This is an archive of the discontinued LLVM Phabricator instance.

Accelerate MergeFunctions with hashing
ClosedPublic

Authored by jrkoenig on Aug 10 2015, 5:26 PM.

Details

Summary

This patch makes the Merge Functions pass faster by calculating and comparing
a hash value which captures the essential structure of a function before
performing a full function comparison.

The hash is calculated by hashing the function signature, then walking the basic
blocks of the function in the same order as the main comparison function. The
opcode of each instruction is hashed in sequence, which means that different
functions according to the existing total order cannot have the same hash, as
the comparison requires the opcodes of the two functions to be the same order.

The hash function is a static member of the FunctionComparator class because it
is tightly coupled to the exact comparison function used. For example, functions
which are equivalent modulo a single variant callsite might be merged by a more
aggressive MergeFunctions, and the hash function would need to be insensitive to
these differences in order to exploit this.

Raw records:
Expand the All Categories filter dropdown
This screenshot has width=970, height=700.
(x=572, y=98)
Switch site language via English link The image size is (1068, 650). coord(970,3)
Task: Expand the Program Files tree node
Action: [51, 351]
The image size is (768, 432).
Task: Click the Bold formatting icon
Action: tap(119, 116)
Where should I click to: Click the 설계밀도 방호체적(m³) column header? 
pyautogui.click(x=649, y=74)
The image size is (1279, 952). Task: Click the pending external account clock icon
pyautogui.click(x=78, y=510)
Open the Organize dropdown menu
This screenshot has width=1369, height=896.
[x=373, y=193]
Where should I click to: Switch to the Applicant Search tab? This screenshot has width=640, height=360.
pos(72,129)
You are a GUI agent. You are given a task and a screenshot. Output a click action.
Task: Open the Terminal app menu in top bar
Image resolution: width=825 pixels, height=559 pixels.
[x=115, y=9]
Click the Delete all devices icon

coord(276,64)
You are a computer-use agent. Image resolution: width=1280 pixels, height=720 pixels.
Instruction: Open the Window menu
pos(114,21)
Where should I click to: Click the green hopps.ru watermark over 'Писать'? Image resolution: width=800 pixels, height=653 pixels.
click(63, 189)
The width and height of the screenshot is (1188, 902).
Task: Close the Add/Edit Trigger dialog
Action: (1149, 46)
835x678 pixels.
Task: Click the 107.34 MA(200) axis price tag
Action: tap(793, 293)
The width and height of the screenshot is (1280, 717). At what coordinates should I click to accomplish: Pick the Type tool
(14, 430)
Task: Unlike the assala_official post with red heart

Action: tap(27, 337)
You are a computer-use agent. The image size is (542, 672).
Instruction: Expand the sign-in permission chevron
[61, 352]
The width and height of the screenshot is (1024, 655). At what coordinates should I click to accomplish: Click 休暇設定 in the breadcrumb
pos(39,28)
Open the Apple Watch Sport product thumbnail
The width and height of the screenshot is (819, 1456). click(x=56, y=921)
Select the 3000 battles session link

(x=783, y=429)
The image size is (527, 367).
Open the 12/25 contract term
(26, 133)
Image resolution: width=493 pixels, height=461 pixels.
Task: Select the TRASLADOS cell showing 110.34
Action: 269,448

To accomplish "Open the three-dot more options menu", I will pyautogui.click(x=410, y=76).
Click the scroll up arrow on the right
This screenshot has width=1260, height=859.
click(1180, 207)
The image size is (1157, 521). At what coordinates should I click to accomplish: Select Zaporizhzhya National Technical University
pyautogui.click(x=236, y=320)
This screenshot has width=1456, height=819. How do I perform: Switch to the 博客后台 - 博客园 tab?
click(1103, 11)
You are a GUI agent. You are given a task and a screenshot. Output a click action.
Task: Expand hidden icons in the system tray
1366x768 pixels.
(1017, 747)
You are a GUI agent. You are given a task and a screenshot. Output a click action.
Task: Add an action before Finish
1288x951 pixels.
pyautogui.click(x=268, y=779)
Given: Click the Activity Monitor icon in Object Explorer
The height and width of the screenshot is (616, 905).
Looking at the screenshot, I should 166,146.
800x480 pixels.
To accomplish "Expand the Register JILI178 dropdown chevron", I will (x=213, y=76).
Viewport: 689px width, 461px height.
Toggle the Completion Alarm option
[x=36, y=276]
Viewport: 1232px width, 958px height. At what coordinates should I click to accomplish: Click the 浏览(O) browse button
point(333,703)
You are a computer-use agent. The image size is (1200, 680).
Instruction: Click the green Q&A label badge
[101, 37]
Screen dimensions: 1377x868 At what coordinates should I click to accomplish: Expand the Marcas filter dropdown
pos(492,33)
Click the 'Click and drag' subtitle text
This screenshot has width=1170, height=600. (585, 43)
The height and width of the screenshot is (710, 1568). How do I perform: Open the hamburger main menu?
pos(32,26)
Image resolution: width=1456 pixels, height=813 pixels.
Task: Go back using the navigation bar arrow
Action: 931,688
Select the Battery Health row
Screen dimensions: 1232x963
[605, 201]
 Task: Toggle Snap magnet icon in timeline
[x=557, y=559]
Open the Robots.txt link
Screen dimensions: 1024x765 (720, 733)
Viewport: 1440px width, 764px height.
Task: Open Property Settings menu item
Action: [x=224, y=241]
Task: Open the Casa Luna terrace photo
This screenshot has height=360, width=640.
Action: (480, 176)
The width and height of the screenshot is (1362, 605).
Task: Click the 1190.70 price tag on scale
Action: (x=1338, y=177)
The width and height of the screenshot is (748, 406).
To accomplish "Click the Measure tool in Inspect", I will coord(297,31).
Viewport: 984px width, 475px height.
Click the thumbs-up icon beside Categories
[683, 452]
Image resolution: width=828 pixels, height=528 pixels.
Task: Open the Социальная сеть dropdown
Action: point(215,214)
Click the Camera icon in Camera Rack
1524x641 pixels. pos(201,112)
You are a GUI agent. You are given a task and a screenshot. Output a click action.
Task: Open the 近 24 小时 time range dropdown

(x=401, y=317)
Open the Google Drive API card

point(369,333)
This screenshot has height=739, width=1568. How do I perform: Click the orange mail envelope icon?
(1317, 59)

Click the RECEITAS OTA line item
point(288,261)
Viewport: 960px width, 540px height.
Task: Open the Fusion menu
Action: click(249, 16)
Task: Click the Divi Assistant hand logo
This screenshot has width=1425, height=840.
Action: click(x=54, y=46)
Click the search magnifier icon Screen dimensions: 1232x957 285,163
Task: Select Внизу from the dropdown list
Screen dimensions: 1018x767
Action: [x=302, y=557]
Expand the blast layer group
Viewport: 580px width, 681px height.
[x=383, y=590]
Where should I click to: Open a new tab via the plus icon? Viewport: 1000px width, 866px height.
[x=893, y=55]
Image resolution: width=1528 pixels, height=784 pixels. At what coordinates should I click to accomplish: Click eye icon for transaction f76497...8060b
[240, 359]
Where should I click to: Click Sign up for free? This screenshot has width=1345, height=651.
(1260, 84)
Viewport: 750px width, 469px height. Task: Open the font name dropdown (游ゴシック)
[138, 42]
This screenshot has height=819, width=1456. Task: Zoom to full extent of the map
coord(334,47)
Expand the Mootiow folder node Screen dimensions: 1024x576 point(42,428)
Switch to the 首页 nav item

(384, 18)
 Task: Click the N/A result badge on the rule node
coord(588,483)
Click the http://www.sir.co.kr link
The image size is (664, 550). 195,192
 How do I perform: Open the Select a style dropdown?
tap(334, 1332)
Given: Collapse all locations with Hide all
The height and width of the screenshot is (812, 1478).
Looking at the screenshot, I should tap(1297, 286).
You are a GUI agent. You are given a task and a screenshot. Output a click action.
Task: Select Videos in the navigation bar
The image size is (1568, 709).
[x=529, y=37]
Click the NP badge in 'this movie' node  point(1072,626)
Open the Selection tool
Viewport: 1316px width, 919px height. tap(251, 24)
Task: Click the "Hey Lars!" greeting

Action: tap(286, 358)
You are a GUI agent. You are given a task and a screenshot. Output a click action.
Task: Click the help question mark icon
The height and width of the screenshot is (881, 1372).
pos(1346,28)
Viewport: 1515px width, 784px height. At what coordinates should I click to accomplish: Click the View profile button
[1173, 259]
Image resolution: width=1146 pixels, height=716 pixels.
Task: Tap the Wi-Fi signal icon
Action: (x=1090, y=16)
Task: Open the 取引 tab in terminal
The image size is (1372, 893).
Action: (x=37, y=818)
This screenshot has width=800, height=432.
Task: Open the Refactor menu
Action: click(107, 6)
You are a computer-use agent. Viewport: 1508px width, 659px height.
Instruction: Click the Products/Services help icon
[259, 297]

Required actions:
• A. Summarize the MergeFunctions patch description in two sentences.
• B. In the MergeFunctions patch description, what is hashed first when the hash value is calculated?
• C. Take the MergeFunctions patch description further, picking up after its final sentence.

Task responses:
• A. The patch speeds up the Merge Functions pass by computing and comparing a hash of each function's essential structure before a full comparison. The hash covers the function signature and the opcode of each instruction, visited in the same order as the main comparison function, and it is a static member of the FunctionComparator class because it is tightly coupled to that comparison.

• B. The function signature.

• C.
The hashing function uses a utility class which accumulates the values into an
internal state using a standard bit-mixing function. Note that this is a different interface
than a regular hashing routine, because the values to be hashed are scattered
amongst the properties of a llvm::Function, not linear in memory. This scheme is
fast because only one word of state needs to be kept, and the mixing function is
a few instructions.

The main runOnModule function first computes the hash of each function, and only
further processes functions which do not have a unique function hash. The hash
is also used to order the sorted function set. If the hashes differ, their
values are used to order the functions, otherwise the full comparison is done.

Both of these are helpful in speeding up MergeFunctions. Together they result in
speedups of 9% for mysqld (a mostly C application with little redundancy), 46%
for libxul in Firefox, and 117% for Chromium. (These are all LTO builds.) In all
three cases, the new speed of MergeFunctions is about half that of the module
verifier, making it relatively inexpensive even for large LTO builds with
hundreds of thousands of functions. The same functions are merged, so this
change is free performance.

Diff Detail

Event Timeline

jrkoenig retitled this revision from to Accelerate MergeFunctions with hashing.
jrkoenig updated this object.
jrkoenig added reviewers: jfb, nlewycky, dschuff.
jfb edited edge metadata.Aug 10 2015, 6:21 PM
  • "mysql" typo in the description.
  • Speedup numbers are hard to understand. What's a 117% speedup?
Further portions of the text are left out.